Release 8

(At the risk of becoming tedious to people not interested in the Alabaster project — sorry about that.)

Release 8 incorporates a little new material, and also revises some of the existing material a little for consistency. It is slightly problematic when there are two very similar dialogue quips that lead the player in very different directions; I’ve tried to resolve that (especially the feedback about what happens when you look into the mirror) by making the later-submitted of the two quips into a follow-up by Snow White (ie, she volunteers more information later in the conversation). This actually makes it more likely that the player will encounter both bits of information.

There are also some minor cosmetic cleanups — I’ve made Alabaster a little pickier about what quips it will suggest to the player, in order to reduce some of those long “You could…” lines to more topical results. (It is in fact possible to customize the wording of the suggestion lines quite a lot, but that’s beyond the scope of the collaborator interface at the moment, and also in my own experience it’s the kind of polishing that is best done once most of the conversation is written and you can really start to worry about presentation.)

In general, I am finding that the role of code-assembler is less obviously distinct from the role of editor than one might think; that is to say, there are a certain number of judgment calls involved about how to put things together consistently from a code perspective, and those lap over into judgment calls on more aesthetic points (like “this code could just as well be a follow-up quip”, or even “these two quips seem to contradict one another”). At the same time, bringing in the new stuff so far is not really that hard; I’ve spent a good bit of time on this project today, but it has almost all been on adjustments to the core system based on user feedback, not effort just to reconcile the submitted code. So that’s encouraging.

People have suggested that it would be neat to have an arrangement where a game could “recompile itself”, or be hosted on a server where players could recompile it after each playthrough, and thus grow organically. My present experience suggests that at the very least such an arrangement would need to offer people the ability to come in and tweak the code later by hand, in order to reconcile inconsistencies, fix typos, and otherwise polish up.

5 thoughts on “Release 8”

  1. Yeah, that’s the plan — this project is a way of testing out the usability of part of the package.

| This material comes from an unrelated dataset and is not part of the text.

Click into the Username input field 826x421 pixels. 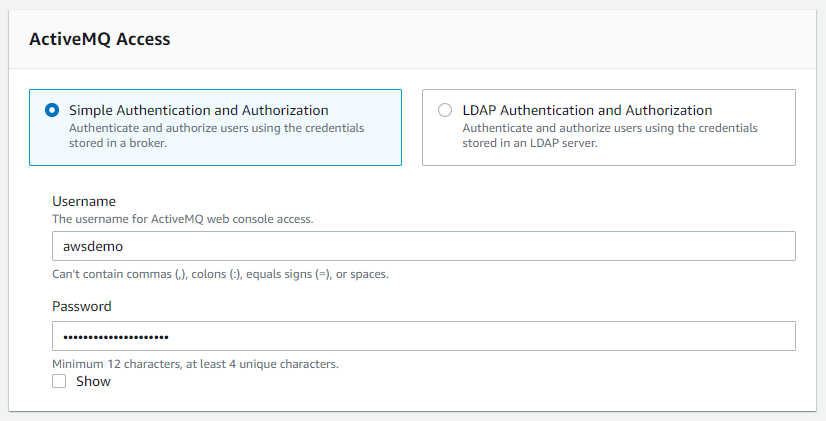pos(423,246)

    The conversation system currently consists of two main extensions: “Threaded Conversation” (which does the modeling) and “Conversation Builder” (which does the interface for creating new conversation). The idea is that the author can use Conversation Builder to draft conversation, then comment it out of the final game, leaving only Threaded Conversation in the release. There’s also a fair amount of drafted documentation to go with all this, and a couple of things I’ve written as examples. The largest of these has turned into a major WIP, but that’s actually a good thing. I want to pound on the core system and ensure it’s up to handling a sizable game (and that the performance doesn’t degrade horribly) before I offer it to people to try to use themselves.

    The current project is partly a way of beta-testing Conversation Builder to find out whether it’s flexible enough for collaboration work, and to get out some of the kinks in the interface it would present even for an individual author. I’ve been using it for a while, so I’m used to it, which means that I’m no longer able to see the ways in which it’s somewhat inconvenient. This feedback has been hugely helpful.

    (The fact that Glulx interpreters on some platforms don’t line-wrap input is a bit of a blow — Zoom and the Inform IDE do so beautifully, so I assumed everyone else’s interpreters would too. [Which is why we test!] I’m trying to think what is the best way around this.)

  2. Yeah, the lack of wraparound on WinGlulxe is annoying. I resorted to copying and pasting from notepad (which, to be fair, is what I do with pretty much everything I write ever, including shopping lists).

  3. Let’s hassle you, then, DavidK!

    I remember I noticed this line-wrap problem of WinGlulxe in games like Ekphrasis, in which the text window is smaller because of the graphics. It wasn’t a problem for most of the commands I typed, but it definitely was for my notes (lines beginning with “*”): when they were long, I had to either type part of them blindly or to press return (and type “*”) many times.

    Sure, it wasn’t unbearable, but still a bit annoying. So, I agree it should be fixed, if possible.